Bitcoin is exploiting the economic and fiat crisis as Argentina will see more than 150 Bitcoin ATMs installed by next year while emerging markets like Brazil and Mexico are seen as potential markets. Meanwhile, Bitcoin search accelerates in Iran as its currency also takes a hit against USD.
Economic & fiat crisis to drive people towards Bitcoin
Iran’s rial hit an all-time low of 190,000 against the US dollar at last month end. Though it has rebounded to about 140,000 rials in recent days, the national currency has lost about two-thirds of its value in the last year.
Meanwhile, Bitcoin search is taking a rise in the country as shown below:
In last three months, it has been constantly on an upward movement:
Meanwhile, in Argentina, about 30 Bitcoin ATMs are expected to enter by the end of this year amidst the economic and fiat crisis in the country.

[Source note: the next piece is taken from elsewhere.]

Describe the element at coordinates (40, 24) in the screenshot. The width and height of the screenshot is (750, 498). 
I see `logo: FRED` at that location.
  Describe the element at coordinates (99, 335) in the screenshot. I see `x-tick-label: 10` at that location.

US-based Odyssey Group is planning to install 150 ATMs by the year-end, 80 percent out of which will be bitcoin-operational within the first months of next year. Another US company, Athena Bitcoin launched the first Bitcoin ATM in the country last month.
A stellar opportunity for crypto market
Dante Galeazzi, the Argentina operations manager at Athena Bitcoin states:
“Today, the cryptocurrency ATMs in the world are growing exponentially. In Argentina, there were no commercial ATMs and the idea was to be the first to capture the market.”
The tumbling peso that has lost over 50 percent of its value against USD so far in 2018 and rising inflation that is expected to exceed 40 percent by this year end is representing a growth opportunity for the crypto market, according to him.
Galeazzi further shared:
“With currency devaluations, we have seen a spike in bitcoin transactions. We see that as a safeguard to (the peso’s) value, as well as an opportunity to invest in the market.”
Though the machine will support only Bitcoin (BTC) initially, it will include Ethereum (ETH), Litecoin (LTC), and Bitcoin Cash (BCH) among other cryptos in the future.
Both the companies are planning to expand in other Latin American countries as well. Brazil, Chile, and Mexico are seen as potential markets for this expansion.
However, the fees along with other issues are certainly creating an obstruction to use these ATMs as one Redditor shared,
“Argentinian here. I think the greatest pain is the local regulations (up until recently only traditional banks were allowed to have ATMs of any kind) and costs. The other day I found a bi-directional bitcoin ATM at a major shopping center here in Buenos Aires, but the price is expensive (almost +10% USD a week ago, I checked today the price is +5%, which is a lot more reasonable). The thing that sucks is having to register with your national ID document and the ATM even takes a photo of your face along with telephone number (guess the KYC is imposed by regulations).”